PROBLEM TO WORK ON: If a line in the entries includes "input", show that line.

Excerpts from a dataset

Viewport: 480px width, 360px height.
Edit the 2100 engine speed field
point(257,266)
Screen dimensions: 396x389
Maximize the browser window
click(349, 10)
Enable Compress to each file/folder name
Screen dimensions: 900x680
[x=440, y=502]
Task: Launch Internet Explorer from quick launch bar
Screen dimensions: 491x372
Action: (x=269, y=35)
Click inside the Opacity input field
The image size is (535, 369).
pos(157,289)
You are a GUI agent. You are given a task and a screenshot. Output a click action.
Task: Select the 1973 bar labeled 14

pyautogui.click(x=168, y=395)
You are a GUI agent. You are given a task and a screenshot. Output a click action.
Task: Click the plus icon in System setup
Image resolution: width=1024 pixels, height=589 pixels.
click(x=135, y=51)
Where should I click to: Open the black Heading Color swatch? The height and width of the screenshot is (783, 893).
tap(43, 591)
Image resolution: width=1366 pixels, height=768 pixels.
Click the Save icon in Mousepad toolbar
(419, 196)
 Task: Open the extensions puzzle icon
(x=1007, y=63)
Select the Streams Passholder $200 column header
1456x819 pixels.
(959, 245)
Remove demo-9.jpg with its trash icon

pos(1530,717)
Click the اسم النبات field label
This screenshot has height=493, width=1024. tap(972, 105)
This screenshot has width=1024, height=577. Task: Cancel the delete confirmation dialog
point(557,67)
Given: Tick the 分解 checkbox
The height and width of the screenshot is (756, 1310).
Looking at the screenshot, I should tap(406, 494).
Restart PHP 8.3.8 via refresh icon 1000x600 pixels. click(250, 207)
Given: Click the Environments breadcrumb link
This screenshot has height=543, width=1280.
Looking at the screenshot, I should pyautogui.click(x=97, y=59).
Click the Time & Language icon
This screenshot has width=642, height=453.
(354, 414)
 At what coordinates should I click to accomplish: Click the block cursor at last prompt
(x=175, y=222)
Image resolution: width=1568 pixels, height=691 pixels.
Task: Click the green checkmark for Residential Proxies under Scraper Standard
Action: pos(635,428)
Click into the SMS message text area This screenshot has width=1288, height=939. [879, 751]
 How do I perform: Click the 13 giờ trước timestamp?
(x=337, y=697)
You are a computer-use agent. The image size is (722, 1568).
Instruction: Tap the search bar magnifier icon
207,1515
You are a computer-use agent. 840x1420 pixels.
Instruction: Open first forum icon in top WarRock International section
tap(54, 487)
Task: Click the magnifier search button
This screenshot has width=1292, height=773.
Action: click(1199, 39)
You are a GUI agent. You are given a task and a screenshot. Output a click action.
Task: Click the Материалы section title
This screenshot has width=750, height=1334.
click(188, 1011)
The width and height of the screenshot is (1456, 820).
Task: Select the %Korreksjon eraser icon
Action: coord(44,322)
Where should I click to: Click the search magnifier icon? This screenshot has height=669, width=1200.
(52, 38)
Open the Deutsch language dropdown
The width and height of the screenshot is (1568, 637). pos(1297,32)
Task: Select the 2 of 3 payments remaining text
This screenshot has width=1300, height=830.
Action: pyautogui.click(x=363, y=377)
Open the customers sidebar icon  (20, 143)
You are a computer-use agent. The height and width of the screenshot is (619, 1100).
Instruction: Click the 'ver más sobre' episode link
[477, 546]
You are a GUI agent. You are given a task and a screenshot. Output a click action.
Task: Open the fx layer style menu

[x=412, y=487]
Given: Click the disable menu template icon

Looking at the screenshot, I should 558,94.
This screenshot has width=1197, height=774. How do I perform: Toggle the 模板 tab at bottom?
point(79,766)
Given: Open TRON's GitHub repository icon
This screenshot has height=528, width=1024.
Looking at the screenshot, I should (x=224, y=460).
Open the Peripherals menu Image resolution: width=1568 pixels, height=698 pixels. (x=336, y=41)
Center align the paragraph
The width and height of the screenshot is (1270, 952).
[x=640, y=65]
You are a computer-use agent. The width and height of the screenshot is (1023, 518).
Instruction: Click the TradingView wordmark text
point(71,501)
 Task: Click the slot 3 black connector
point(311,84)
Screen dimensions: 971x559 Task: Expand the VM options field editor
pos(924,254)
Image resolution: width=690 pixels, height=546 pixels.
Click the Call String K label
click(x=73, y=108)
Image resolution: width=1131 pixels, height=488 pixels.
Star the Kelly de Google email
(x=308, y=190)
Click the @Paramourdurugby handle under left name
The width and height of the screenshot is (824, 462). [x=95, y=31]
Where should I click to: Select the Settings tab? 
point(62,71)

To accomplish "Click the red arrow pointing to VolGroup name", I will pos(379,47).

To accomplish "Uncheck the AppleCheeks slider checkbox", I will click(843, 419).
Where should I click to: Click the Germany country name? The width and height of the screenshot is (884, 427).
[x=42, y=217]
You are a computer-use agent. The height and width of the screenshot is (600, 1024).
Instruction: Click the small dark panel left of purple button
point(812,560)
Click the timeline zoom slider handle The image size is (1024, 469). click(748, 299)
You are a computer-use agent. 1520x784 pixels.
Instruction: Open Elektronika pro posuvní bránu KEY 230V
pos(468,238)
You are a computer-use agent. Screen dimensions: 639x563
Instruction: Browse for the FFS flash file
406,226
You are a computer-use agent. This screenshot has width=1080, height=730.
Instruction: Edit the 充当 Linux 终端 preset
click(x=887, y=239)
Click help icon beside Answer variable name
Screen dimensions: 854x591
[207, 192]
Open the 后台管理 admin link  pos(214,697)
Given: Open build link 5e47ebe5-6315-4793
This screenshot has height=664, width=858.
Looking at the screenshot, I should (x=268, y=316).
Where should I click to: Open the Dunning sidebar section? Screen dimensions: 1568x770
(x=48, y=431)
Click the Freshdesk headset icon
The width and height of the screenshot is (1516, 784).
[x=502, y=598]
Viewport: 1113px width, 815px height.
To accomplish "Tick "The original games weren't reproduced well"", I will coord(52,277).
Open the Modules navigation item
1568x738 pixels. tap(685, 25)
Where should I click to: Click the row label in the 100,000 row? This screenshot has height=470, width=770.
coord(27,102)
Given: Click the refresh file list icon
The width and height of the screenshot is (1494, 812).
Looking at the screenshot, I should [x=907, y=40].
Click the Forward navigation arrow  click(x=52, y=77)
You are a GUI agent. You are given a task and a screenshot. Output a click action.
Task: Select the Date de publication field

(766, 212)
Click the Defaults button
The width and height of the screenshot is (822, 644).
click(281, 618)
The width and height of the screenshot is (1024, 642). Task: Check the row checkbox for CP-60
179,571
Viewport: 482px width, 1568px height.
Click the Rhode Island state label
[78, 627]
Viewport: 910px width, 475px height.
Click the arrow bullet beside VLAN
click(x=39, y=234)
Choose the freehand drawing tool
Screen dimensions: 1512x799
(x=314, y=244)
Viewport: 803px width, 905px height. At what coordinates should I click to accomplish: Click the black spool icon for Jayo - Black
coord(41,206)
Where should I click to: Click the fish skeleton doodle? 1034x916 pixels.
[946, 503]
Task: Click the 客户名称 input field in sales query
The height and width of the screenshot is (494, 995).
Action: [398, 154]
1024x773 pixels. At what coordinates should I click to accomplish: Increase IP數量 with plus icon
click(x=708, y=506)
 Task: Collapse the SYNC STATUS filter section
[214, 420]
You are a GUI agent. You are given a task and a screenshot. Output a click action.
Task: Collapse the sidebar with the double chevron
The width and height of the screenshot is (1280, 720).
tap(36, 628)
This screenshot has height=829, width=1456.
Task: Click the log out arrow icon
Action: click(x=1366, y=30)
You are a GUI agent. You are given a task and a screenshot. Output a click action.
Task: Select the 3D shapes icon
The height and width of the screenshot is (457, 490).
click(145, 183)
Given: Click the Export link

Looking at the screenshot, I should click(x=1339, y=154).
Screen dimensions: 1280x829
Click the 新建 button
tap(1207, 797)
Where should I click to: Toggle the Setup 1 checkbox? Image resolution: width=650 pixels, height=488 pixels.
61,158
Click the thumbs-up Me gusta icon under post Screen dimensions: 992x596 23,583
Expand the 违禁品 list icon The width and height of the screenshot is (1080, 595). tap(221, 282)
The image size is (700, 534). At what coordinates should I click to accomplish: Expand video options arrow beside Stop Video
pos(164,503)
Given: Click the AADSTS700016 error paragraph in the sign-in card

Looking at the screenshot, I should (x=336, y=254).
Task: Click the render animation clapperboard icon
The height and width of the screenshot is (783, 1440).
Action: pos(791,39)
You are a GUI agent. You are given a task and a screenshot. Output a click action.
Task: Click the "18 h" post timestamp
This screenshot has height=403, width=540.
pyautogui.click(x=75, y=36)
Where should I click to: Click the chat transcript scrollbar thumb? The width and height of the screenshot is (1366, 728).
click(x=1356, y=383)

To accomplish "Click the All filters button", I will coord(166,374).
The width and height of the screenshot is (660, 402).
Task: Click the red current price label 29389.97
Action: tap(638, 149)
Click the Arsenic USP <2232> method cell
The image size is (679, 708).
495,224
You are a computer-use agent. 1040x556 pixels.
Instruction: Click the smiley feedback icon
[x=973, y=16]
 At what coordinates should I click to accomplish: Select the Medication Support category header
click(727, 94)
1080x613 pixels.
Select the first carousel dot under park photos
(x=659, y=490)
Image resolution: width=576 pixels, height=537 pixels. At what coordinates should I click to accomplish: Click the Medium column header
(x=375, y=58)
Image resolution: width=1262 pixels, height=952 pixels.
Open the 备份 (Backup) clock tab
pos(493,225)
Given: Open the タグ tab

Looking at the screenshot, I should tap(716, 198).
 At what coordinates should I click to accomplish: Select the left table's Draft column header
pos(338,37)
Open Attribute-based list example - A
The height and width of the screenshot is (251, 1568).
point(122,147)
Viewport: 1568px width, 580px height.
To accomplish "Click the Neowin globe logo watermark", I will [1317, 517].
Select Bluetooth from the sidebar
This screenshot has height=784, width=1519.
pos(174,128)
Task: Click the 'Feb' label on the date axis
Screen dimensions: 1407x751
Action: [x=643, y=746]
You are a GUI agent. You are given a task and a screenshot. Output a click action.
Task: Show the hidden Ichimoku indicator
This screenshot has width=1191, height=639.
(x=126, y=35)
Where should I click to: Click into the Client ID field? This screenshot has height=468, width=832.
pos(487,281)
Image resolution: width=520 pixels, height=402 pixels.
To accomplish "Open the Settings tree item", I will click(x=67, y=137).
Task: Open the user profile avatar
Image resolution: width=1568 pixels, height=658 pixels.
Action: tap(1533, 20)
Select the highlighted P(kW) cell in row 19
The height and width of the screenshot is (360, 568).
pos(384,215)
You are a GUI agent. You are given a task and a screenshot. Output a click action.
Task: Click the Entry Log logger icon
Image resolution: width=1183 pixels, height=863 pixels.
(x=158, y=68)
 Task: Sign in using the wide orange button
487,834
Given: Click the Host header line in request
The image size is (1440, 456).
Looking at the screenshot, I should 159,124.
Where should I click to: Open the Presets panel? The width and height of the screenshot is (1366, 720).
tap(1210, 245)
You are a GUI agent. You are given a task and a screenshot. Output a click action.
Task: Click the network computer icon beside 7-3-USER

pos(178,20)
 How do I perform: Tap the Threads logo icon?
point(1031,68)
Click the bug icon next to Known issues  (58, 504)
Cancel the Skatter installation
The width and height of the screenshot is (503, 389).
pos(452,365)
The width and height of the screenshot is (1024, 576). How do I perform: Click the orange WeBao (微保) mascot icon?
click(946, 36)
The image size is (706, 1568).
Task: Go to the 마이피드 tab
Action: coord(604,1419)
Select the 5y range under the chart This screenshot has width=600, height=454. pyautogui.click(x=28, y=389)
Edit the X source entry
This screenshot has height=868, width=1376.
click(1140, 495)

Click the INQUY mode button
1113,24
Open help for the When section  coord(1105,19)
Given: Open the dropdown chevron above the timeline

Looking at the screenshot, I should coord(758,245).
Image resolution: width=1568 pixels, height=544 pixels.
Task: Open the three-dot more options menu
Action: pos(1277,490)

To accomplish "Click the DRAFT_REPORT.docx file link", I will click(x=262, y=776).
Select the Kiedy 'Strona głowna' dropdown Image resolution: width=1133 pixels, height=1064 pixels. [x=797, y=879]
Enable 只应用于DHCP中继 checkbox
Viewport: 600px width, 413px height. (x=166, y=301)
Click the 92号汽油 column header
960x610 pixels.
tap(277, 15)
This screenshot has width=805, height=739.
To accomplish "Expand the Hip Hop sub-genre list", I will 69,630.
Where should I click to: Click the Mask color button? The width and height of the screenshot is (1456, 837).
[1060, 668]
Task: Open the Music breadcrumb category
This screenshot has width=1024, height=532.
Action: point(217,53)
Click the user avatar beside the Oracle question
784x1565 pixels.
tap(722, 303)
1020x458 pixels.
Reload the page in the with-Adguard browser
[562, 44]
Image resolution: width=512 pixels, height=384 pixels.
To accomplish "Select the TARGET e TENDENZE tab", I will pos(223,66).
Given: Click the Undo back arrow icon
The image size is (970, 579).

SOLVED EXERCISE:
Click inside the Opacity input field
Task: Click the 客户名称 input field in sales query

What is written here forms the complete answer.